O leitor pode se espantar ao descobrir que, em muitas prisões suíças, o detentos têm animais domésticos. Assim com em várias outras penitenciárias, em Hindelbank e Grosshof o programa chama-se “Pet therapy”, uma terapia para ensinar sensibilização aos presos através de gatos e outros bichos. “Me contaram que detento havia cometido um crime sexual e que, por essa razão, era detestado por outros. Sem o seu gato ele teria se matado há muito tempo. Tratava-se de uma pessoa que não gostava de si próprio, de dentes ruins. Porém com os gatos ele tinha sucesso. São animais sem preconceitos e que se deixam acariciar”, explica Schulthess, lembrando de uma história que o comoveu.
Um mundo à parte
Algumas prisões até tem seções para mães. Existem muitas delas. A penitenciária de Hindelbank foi construída em 1720 e reformada várias vezes. Localizada no cantão de Berna, ela é a única apenas para mulheres. Uma das fotos tiradas por Schulthess mostra uma cela com móveis modernos, pinturas à óleo na parede e a cobertura da cama em estilo de pele de zebra, combinando com o abajur. Desavisados pensariam estar se tratando de um mostruário da IKEA ou de outra empresa de design.
“Pelas fotos você vê o toque feminino, porém trata-se de uma prisão como as outras”, lembra Schulthess. No mesmo capítulo ele mostra fotos de carrinhos de bebê e grades, muitas grades. Desde 1962, Hildelbank dispõe de um setor especiais para detentas grávidas ou mães. As mulheres ficam presas num pavilhão especial, mas com as celas abertas. Durante o dia elas cuidam dos bebês. Quando estes completam três anos, ou as mulheres são liberadas para cumprir o resto da pena em domicílio ou são separadas das crianças. Elas podem viver na prisão até completar três anos.
Prisão é sempre prisão
Peter Schulthess esteve em muitas prisões. Ele passou pela má-afamada penitenciária de Thorberg (cantão de Berna), também conhecida como a “Alcatraz da Suíça”; pela bonita La Stampa (cantão do Tessin), onde prisioneiros costumam tomar banho de sol no campo de futebol; pela triste prisão do aeroporto de Zurique, onde os estrangeiros passam seus últimos meses na Suíça antes de ser expulso para seus países. Más lembranças também ficaram de Lenzburg, onde “quando você grita, todo mundo escuta”, como conta o fotógrafo.

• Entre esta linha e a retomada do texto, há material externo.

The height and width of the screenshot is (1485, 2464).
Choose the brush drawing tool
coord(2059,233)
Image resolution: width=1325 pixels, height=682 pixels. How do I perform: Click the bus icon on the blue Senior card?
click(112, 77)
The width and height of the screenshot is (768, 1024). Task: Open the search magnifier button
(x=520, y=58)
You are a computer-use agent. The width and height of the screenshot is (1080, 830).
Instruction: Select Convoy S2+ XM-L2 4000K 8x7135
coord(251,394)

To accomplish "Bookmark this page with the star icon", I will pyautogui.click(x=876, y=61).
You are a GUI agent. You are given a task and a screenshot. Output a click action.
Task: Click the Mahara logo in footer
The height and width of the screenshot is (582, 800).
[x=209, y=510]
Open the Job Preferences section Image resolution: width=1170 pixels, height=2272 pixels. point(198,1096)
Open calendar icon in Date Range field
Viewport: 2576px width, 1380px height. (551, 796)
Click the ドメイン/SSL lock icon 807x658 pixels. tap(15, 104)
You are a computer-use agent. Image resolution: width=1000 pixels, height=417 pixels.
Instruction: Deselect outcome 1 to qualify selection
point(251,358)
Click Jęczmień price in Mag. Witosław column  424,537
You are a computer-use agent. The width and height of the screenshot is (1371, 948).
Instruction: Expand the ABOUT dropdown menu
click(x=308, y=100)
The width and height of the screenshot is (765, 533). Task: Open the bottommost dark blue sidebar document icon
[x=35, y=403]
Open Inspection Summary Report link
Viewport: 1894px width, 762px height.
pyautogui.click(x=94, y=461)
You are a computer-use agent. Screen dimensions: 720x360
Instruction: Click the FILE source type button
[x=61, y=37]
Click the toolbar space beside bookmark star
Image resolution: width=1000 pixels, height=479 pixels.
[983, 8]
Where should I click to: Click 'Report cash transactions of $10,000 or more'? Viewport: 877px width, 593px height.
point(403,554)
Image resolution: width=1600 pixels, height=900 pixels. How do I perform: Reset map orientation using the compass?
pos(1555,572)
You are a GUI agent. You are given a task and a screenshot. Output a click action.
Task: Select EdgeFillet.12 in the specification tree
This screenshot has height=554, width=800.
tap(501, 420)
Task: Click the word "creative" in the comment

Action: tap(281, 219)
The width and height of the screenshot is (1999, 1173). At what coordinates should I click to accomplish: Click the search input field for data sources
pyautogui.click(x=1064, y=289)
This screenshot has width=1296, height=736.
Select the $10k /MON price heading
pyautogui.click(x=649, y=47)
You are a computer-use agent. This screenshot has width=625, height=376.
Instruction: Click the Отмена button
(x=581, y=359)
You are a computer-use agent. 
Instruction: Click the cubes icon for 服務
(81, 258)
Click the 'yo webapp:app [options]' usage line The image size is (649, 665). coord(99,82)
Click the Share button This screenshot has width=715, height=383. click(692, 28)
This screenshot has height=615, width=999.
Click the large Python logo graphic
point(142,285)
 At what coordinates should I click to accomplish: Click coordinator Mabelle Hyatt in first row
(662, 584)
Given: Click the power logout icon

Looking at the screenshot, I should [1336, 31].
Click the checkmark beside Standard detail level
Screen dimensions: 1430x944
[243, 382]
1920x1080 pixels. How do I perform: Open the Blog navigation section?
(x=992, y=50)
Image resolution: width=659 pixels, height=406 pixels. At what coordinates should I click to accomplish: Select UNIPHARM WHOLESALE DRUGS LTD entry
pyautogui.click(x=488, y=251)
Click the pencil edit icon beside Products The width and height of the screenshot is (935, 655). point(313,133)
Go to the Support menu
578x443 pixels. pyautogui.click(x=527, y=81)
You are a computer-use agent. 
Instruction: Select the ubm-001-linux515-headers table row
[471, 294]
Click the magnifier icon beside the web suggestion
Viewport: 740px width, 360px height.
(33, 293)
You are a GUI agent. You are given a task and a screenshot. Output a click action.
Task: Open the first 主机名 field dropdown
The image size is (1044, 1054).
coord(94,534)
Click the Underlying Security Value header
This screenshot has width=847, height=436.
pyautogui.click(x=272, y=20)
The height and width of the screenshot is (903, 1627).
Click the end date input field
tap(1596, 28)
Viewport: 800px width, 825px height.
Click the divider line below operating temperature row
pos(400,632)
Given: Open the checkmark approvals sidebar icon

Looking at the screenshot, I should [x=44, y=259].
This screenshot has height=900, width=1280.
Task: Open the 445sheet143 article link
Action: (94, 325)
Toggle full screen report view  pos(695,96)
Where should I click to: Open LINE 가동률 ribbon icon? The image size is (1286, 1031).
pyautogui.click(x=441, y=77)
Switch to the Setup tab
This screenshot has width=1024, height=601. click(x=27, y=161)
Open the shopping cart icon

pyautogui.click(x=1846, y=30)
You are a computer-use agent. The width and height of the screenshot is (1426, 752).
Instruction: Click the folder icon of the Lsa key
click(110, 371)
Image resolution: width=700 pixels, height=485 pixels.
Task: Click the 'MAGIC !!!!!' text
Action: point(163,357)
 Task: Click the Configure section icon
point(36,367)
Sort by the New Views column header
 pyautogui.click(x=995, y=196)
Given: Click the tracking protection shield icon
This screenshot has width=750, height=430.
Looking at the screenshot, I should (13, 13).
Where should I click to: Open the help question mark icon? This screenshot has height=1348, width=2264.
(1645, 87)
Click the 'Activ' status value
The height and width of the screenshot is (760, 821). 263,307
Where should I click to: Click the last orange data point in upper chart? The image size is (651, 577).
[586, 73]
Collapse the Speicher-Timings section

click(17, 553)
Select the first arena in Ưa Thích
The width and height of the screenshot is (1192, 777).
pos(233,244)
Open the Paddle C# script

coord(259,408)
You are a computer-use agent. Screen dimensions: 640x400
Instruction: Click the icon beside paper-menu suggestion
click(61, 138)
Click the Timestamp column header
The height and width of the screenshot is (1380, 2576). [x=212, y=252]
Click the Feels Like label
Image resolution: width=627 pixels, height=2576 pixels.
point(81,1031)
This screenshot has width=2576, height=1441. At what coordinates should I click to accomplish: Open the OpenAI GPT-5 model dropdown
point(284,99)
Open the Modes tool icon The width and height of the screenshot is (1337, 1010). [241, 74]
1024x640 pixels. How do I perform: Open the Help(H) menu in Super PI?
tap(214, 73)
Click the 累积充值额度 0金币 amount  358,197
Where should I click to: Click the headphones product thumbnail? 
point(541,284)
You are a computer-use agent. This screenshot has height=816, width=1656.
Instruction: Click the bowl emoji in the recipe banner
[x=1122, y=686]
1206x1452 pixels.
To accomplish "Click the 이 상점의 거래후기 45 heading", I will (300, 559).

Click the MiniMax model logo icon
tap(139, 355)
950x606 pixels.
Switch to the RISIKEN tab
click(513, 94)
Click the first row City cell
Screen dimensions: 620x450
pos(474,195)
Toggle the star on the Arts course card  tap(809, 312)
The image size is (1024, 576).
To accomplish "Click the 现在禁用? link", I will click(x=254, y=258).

No final do seu trabalho, as reações de muitas pessoas são diversas, sobretudo devido à beleza estética de muitas das fotos. “Alguns me dizem – ah, como vivem bem os criminosos nas prisões suíças. Outro diretor até pediu que eu não publicasse as fotos da sua penitenciária, para que não viessem pessoas de fora viver nela”. De fato, as condições no país dos Alpes são muito diferentes do que em países como o Brasil ou na África. Mas de qualquer maneira, uma coisa não difere.
“Uma cela é sempre uma cela. E quem sai da prisão, mesmo na Suíça, fica para sempre marcado na vida”, analisa Schulthess. O livro “Atrás das grades” pode ser encomendado pela Internet e custa 80 francos.
swissinfo, Alexander Thoele
Em 2005, o governo dispunha de 122 instituições penais e 6.540 vagas.
As prisões são variadas. Existem aquelas com apenas dois lugares (prisão de Wollerau, próximo à Zurique) e 466 vagas (penitenciária de Pöschwies).
Grande parte delas sofre problemas de superlotação.
54% dos detentos são estrangeiros.
Em algumas prisões, até 80% dos detentos não têm o passaporte suíço.